Safety Precautions Around Dams

It is not only important to be aware of the scope of the dangers of low-head dams and dams in general, but also on ways in which you can keep yourself and family members safe to avoid tragedy. Contrary to popular belief, there are many things that can go wrong around a dam. Therefore, it is so important for people to remember to keep their distance both upstream and downstream. If you do have to go out on a waterway then it is important to remember the following:

Get Familiar with the Area of a Dam

Before heading out to the waterway try these two tips to find out the most common hazards on the waterway of a low-head dam:

  • Speak with the locals
  • Check out maps of the area 

Some dams and spillways do not have visible piers or crests above the water level. Upstream boaters have a difficult time identifying the dam. This condition is known as an “infinity pool.”

Infinity Pool Characteristics

This occurs when the edge of the crest blends into the downstream area when viewed from upstream, not making the drop visible until it’s too late. If you are swimming or fishing on the waterway be sure to remain a safe distance away from the structure. If kayaking or canoeing is your thing, then remember to portage around the structure or turn around before you reach the dame to avoid being pulled over by the current.

Pay Attention to the DAM Signs

US Flood Control and FEMA (Federal Emergency Management Agency), have put signs around dam structures for a reason. It is crucial to read and obey all signage that has been placed around the dam. You should also avoid crossing any barriers that have been placed in the area. Oftentimes, dams and spillways are not marked by signage. This is where talking to locals and using maps to learn more about the care can keep you safe from potential dangers.

Wear a Personal Flotation Device

When it comes to dam safety a good dam safety rule of thumb is

Do not get into the water near a dam or anywhere for that matter without a personal floatation device or a lifejacket.

Whether you are boating, fishing or swimming around a waterway, wearing a lifejacket can save your life. Wearing a life jacket can be especially useful if you are caught in a hydraulic roller, where the water churns and aerates. A hydraulic roller creates air bubbles that can decrease the buoyancy of water by a third. In this area, swimmers struggle to stay afloat without a lifejacket.

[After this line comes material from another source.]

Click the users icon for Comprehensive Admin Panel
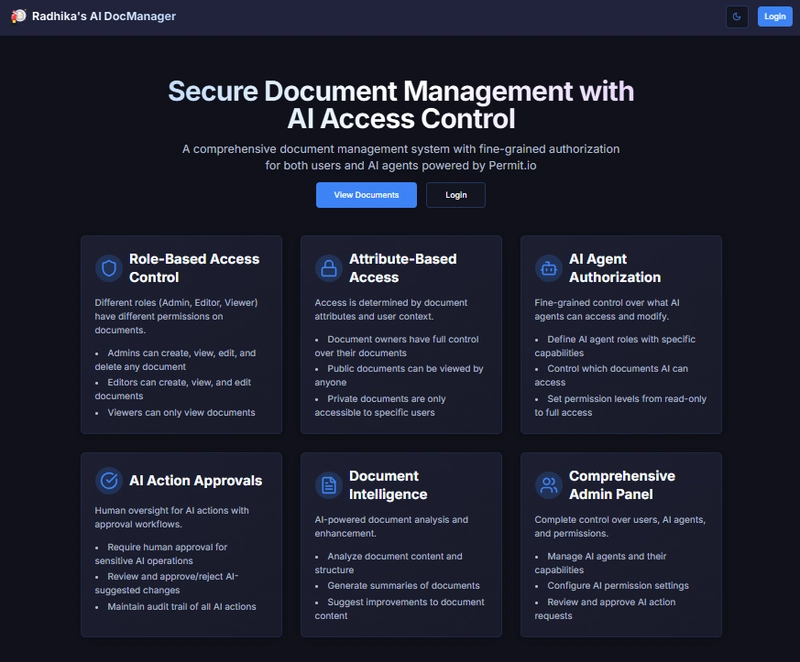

Also, never moor, tie or anchor a boat below a dam since it won’t take long for the area to get inundated.

Don’t Be a DAM Hero

This is going to be hard to hear for some folks, but if you see someone in trouble, do not jump in the waterway.

Especially if you are a mediocre swimmer.

Dial 911, or use a remote assistive device, such as rope, stick or a throw bag to try and pull them to safety. It’s better to use a remote assistive device than ending up being the second person the rescue team must get out the water.

Dam Safety Ending Note

Dam safety was not recognized until 1889. The incident was the failure of South Fork Dam in Pennsylvania. It took the lives of over 2,200 residents. Always be aware of the many dangers that being or living around dams can lead to. It’s important for you to learn about the risks of dams and the various ways in which you can stay safe when faced with an emergency situation on a waterway.